Tax
Dec 22, 2023

Partnering Perspectives: General vs. Limited - Which Role Fits You?

Understanding partnership roles: General Partner vs. Limited Partner. Learn the differences in responsibilities, liabilities, and tax consequences. Whether you're considering a silent role or a hands-on approach, we've got you covered. Read on to learn more.

Partnering Perspectives: General vs. Limited - Which Role Fits You?

Want the cliff-notes?

A General Partner is a partner in the business who plays an active role in the management and operation of the company. A Limited Partner is a silent partner in the business, who doesn’t aid in management or daily operations of the business.

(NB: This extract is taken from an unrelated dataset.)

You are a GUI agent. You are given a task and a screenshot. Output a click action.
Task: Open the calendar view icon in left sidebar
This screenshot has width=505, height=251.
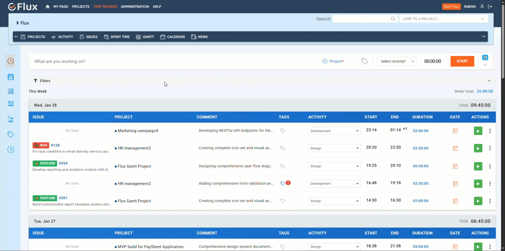click(11, 77)
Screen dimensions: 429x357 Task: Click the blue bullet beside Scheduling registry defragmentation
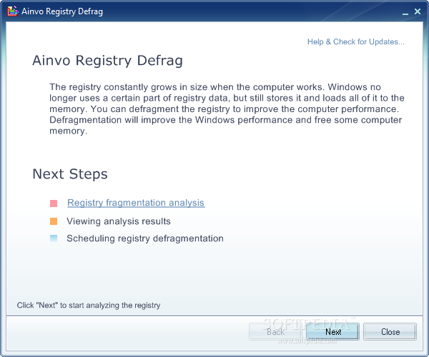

The Details: General Partner

A General Partner is what you would consider a more ‘traditional’ partner. Meaning that they play an active role and manage the company. They can act on behalf of the company and, thus, have unlimited liability regarding financial deals of the partnership.

Unlimited Liability? What does that mean

If the partnership takes on a large amount of debt or financial liability, it has the possibility of passing through to all of the general partners (unless the business is a limited partnership - a story for another time).

The Details: Limited Partner

A Limited Partner, is considered a silent partner and as the name suggests they have a limited liability for the company’s liabilities and debt. The amount of liability the Limited Partner would acquire is based on how much capital they’ve contributed to the business.

Due to the limited liability aspect of the relationship, the Limited Partner is limited in their involvement in the day to day operations and are not allowed to participate in management meetings.

If a Limited Partner spends more than 500 hours in one year helping the partnership in its operations, they may be considered a General Partner.

Tax Consequences:

Both limited partnerships and general partnerships are pass-through entities, meaning that the income the business brings in will pass to the partner’s personal tax returns. In turn, the partnership itself does not pay the taxes, rather the partners are responsible for the payment.

However, there is one difference - Limited Partners do not pay self-employment tax on their share of the income. Limited Partners are not responsible for self employment taxes, because of their inactive roll in the company. They are not performing any management or operational duties, so the IRS does not consider a Limited Partners’ income as ‘earned income’.